Jusqu’aux dernières décennies du XIXe siècle, les femmes sont restées quasiment absente du champ littéraire, n’étant représentées et perçues que par les hommes. La révolution constitutionnelle de 1906 contribua fortement à l’évolution de la situation des femmes et dès lors, des intellectuels parlèrent de plus en plus des droits des femmes dans la société. Après la Première Guerre mondiale, la question de la femme fut abordée de façon croissante dans la littérature iranienne.
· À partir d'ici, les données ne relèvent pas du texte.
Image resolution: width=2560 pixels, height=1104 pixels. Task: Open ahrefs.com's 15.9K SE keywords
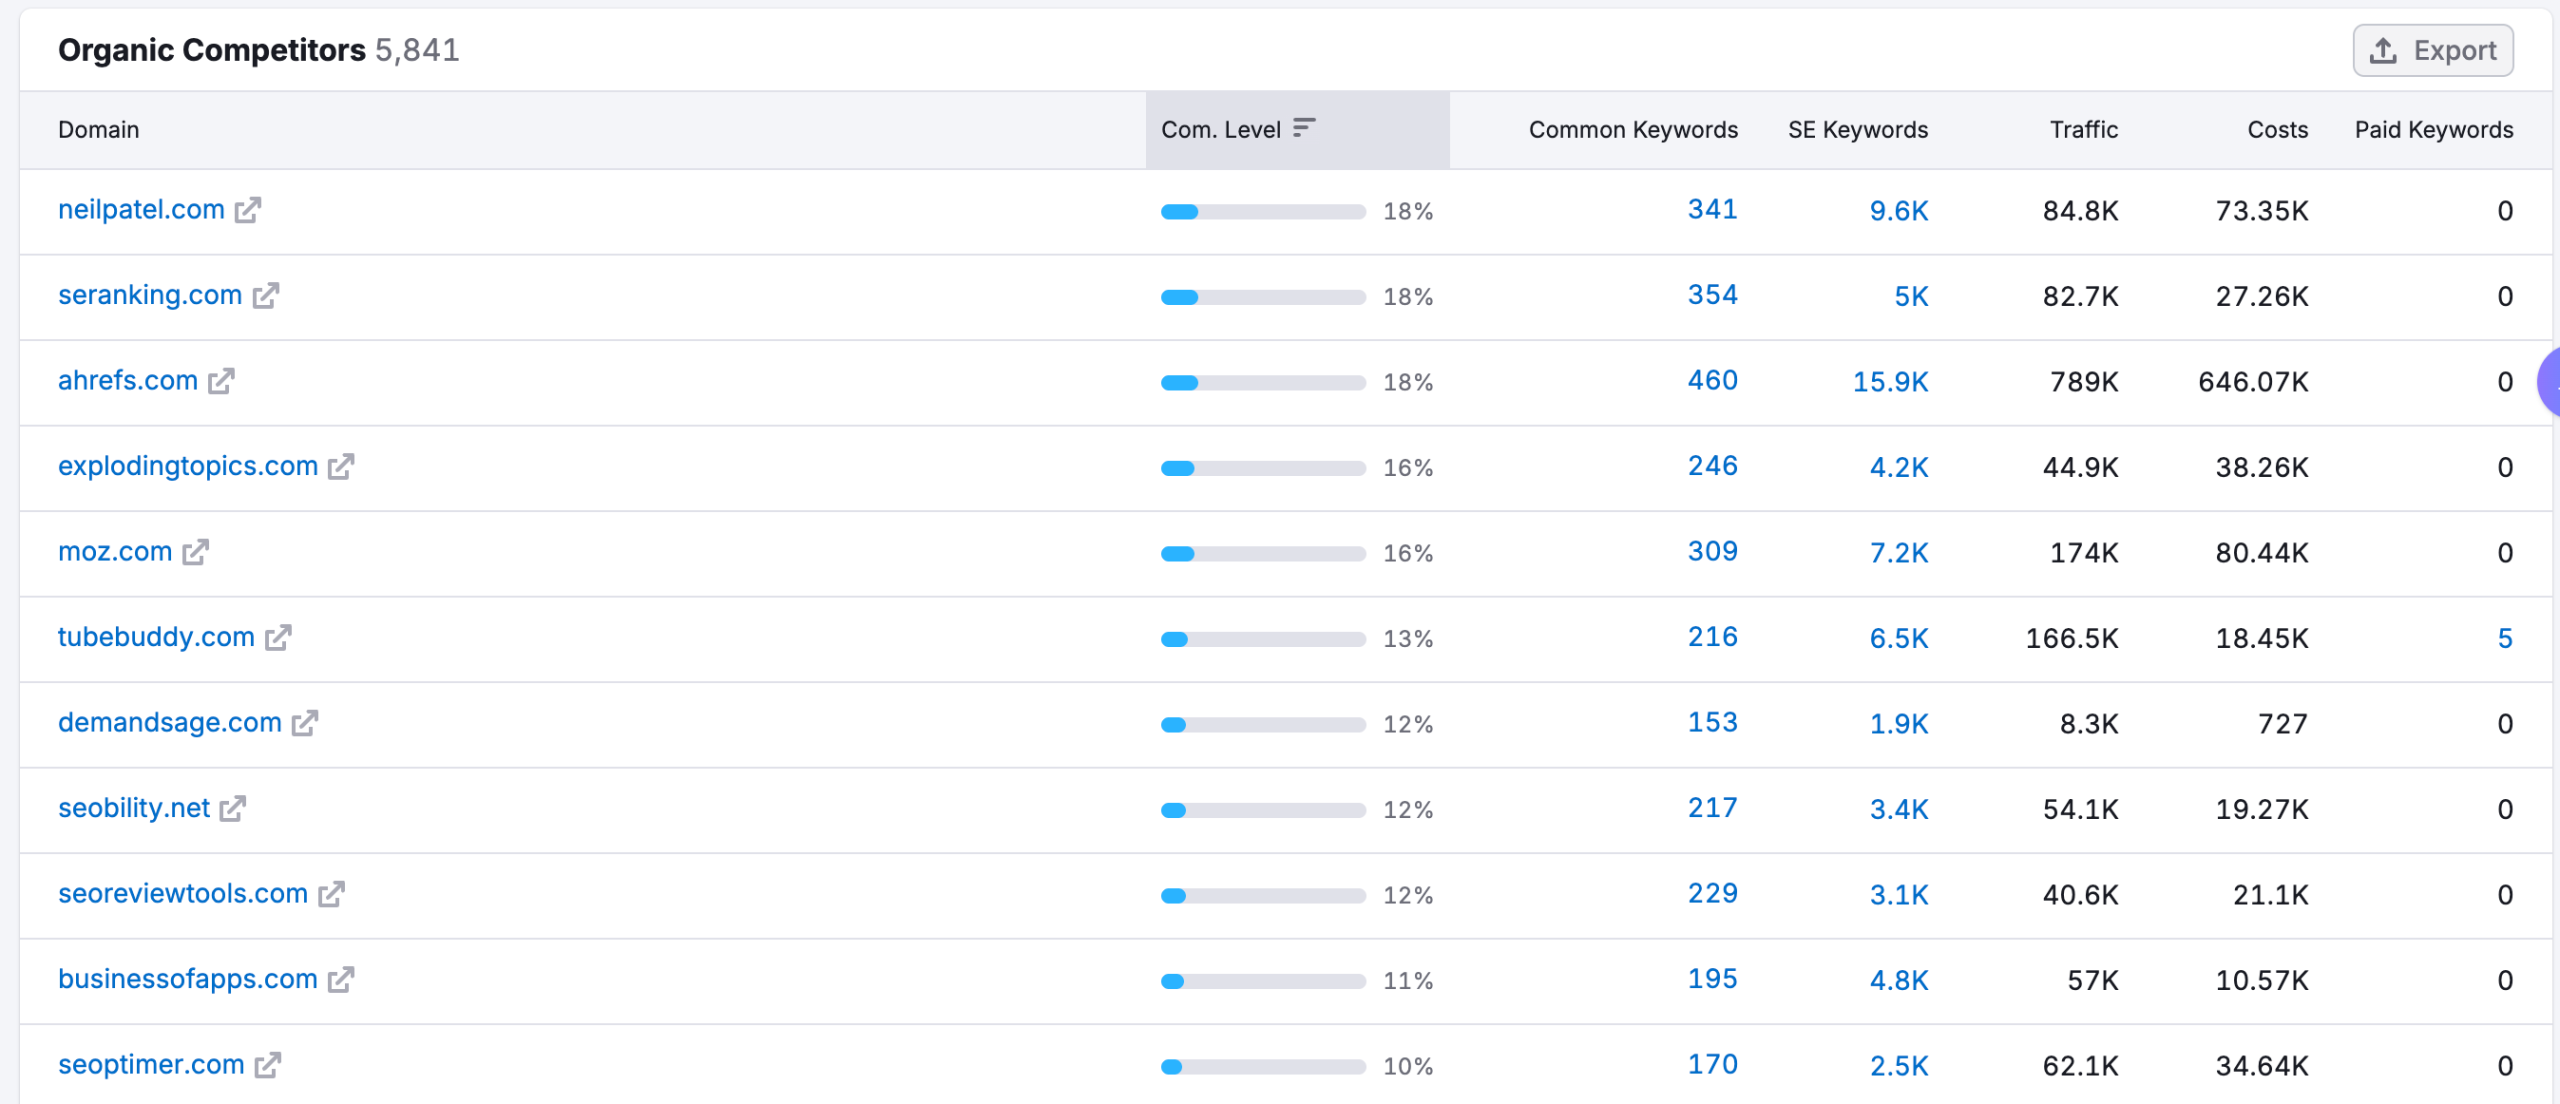coord(1893,381)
Mais c’est surtout après la révolution islamique que l’on assiste à un début d’expression féminine dans le champ littéraire placée sous le signe d’une conquête identitaire. Les femmes, qui doivent alors faire face à de nouveaux problèmes, protestent de façon croissante contre leur réclusion historique. Les événements de la révolution leur donne l’occasion de sortir du cadre restreint de la sphère domestique et traditionnelle et d’acquérir une nouvelle identité sociale.
Selon Shahrnoosh Parsipoor, l’expérience de la révolution, de la guerre et de ses conséquences psycho-économiques "lance les femmes au milieu du champ des événements". "J’écris parce que j’ai commencé à penser ; on m’a débarrassée soudain de ma peau de "vache", j’écris car apparemment je suis en train de devenir un être humain : je voudrais savoir qui je suis", dit-elle. Ainsi libérées de certaines contraintes, les femmes cherchent leur identité et essaient de s’affirmer à travers l’écriture.
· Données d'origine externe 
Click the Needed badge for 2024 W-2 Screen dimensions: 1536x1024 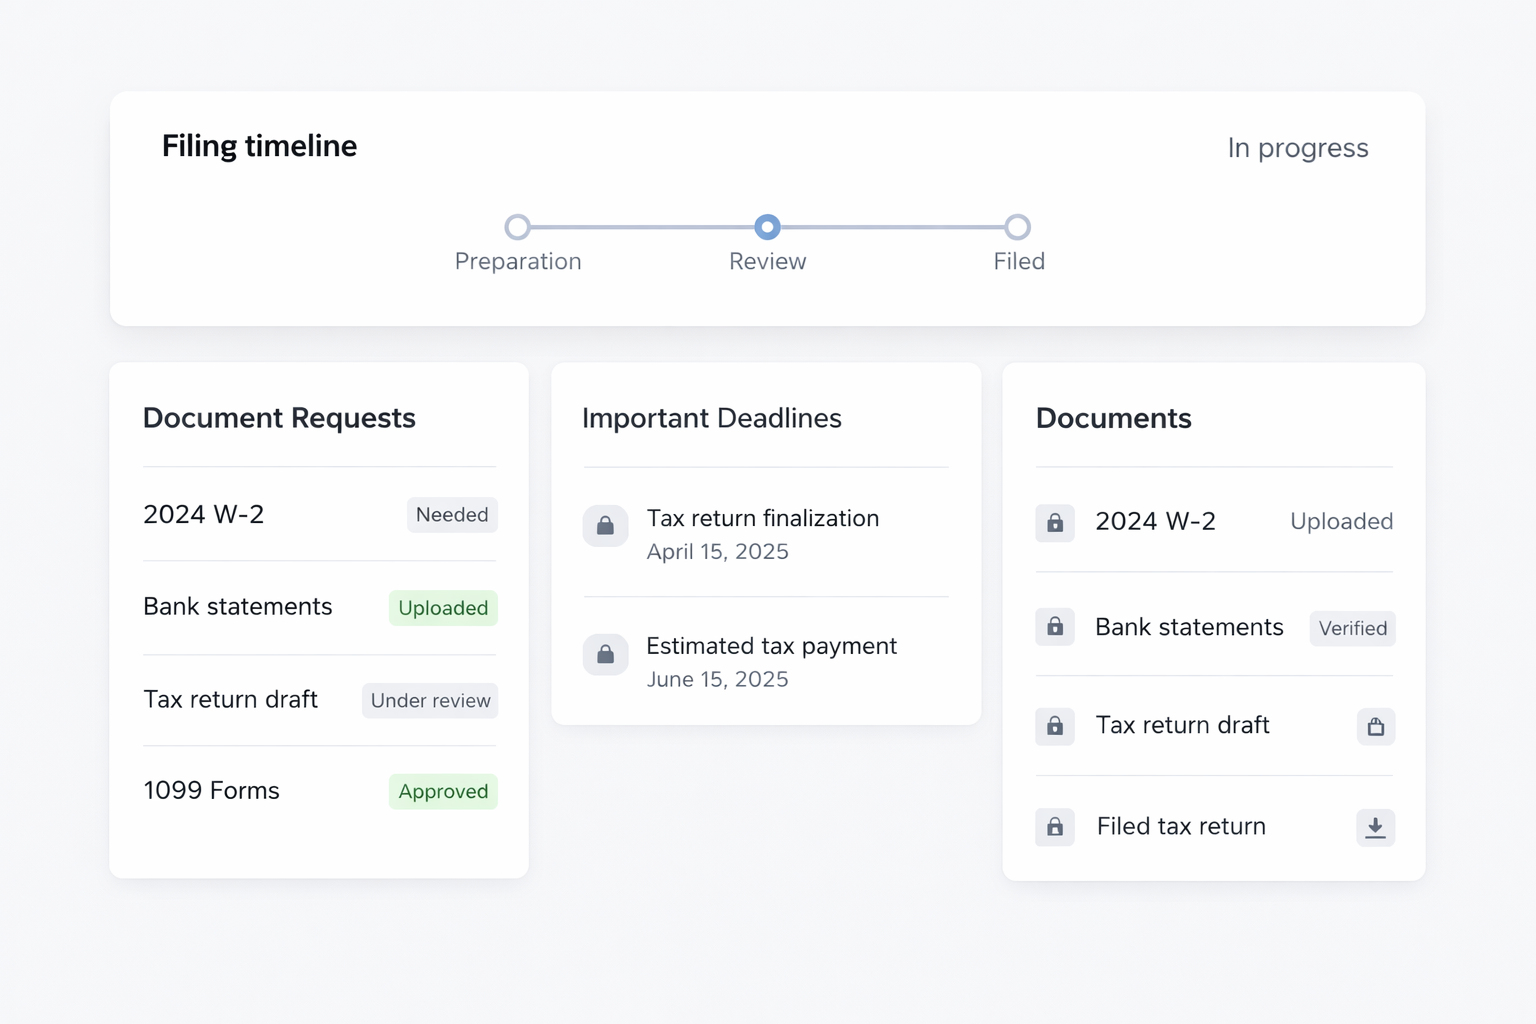coord(452,515)
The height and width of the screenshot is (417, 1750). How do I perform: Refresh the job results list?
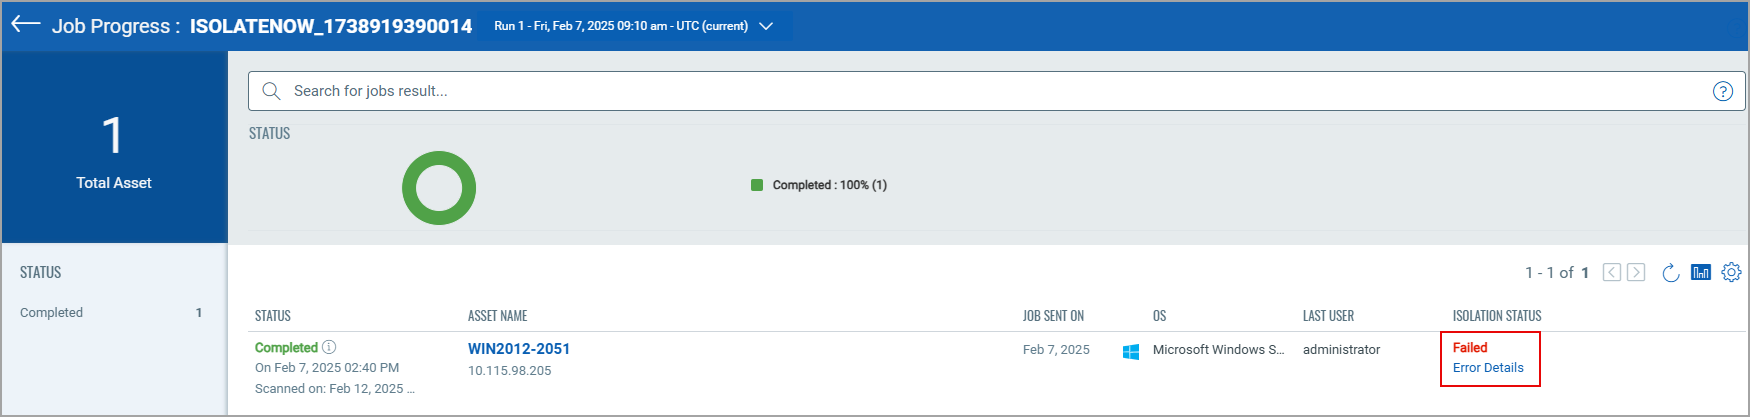click(1670, 273)
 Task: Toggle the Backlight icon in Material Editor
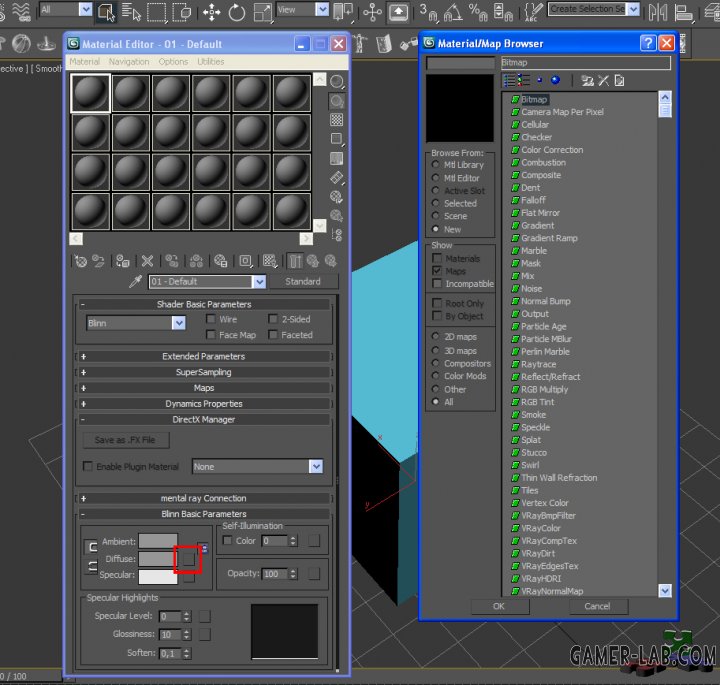pyautogui.click(x=337, y=101)
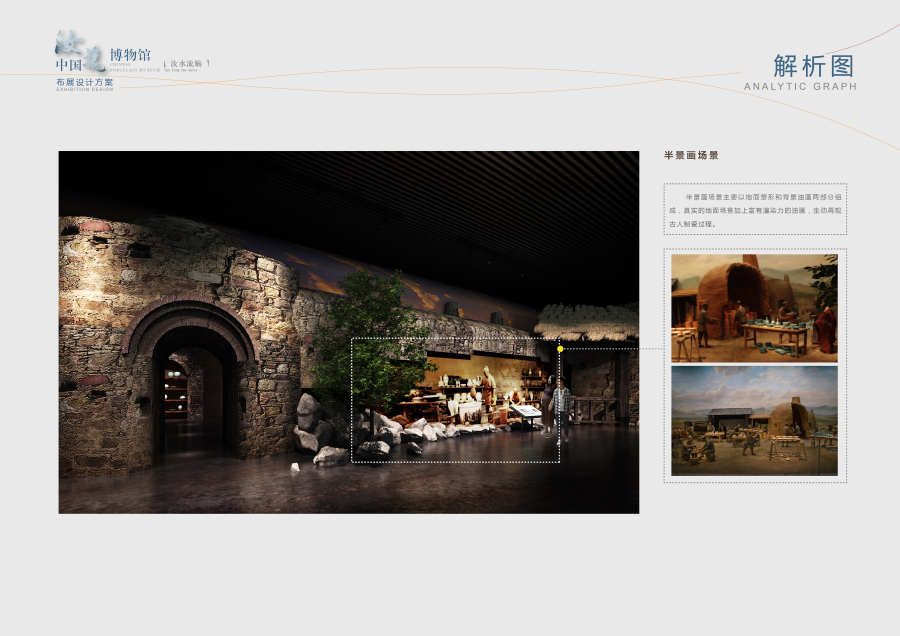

Dans l’Iran actuel, l’acte de participation des femmes à la vie littéraire est tel que l’on parle de plus en plus d’une littérature féminine.
Simine Dâneshvar, la première grande femme écrivain iranienne, est la figure la plus brillante de cette littérature féminine. Les œuvres romanesques de Dâneshvar occupent une place particulière dans la littérature iranienne contemporaine. Malgré le regard négatif porté sur le personnage de la femme dans une grande partie des histoires iraniennes - et parfois même dans celles écrites par des femmes -, Simine Dâneshvar présente la femme sous tous les aspects de sa personnalité. Les sujets de la plupart de ses histoires sont empruntés à la vie réelle ; par conséquent, leurs événements s’accordent très bien avec les réalités de la vie : "Je voudrais être le témoin de l’époque, et je voudrais idéaliser la réalité ; c’est cela, à mon avis, la littérature".
Les repères biographiques
Simine Dâneshvar naît en 1921 à Shiraz. Son père, Mohammad Ali Dâneshvar, est un médecin reconnu et respecté de l’époque qui reçut d’ailleurs le titre de "Ehyâ-o saltâneh" du roi Ahmad. Sa mère, Qamar-o Saltâneh, appartient à la grande famille des Hekmat. Son aïeul est un homme religieux connu sous le nom de "Hâdji Mojtahed". Simine est la troisième enfant du Dr. Dâneshvar et de Mme Qamar-o Saltaneh. Elle a trois frères et deux sœurs.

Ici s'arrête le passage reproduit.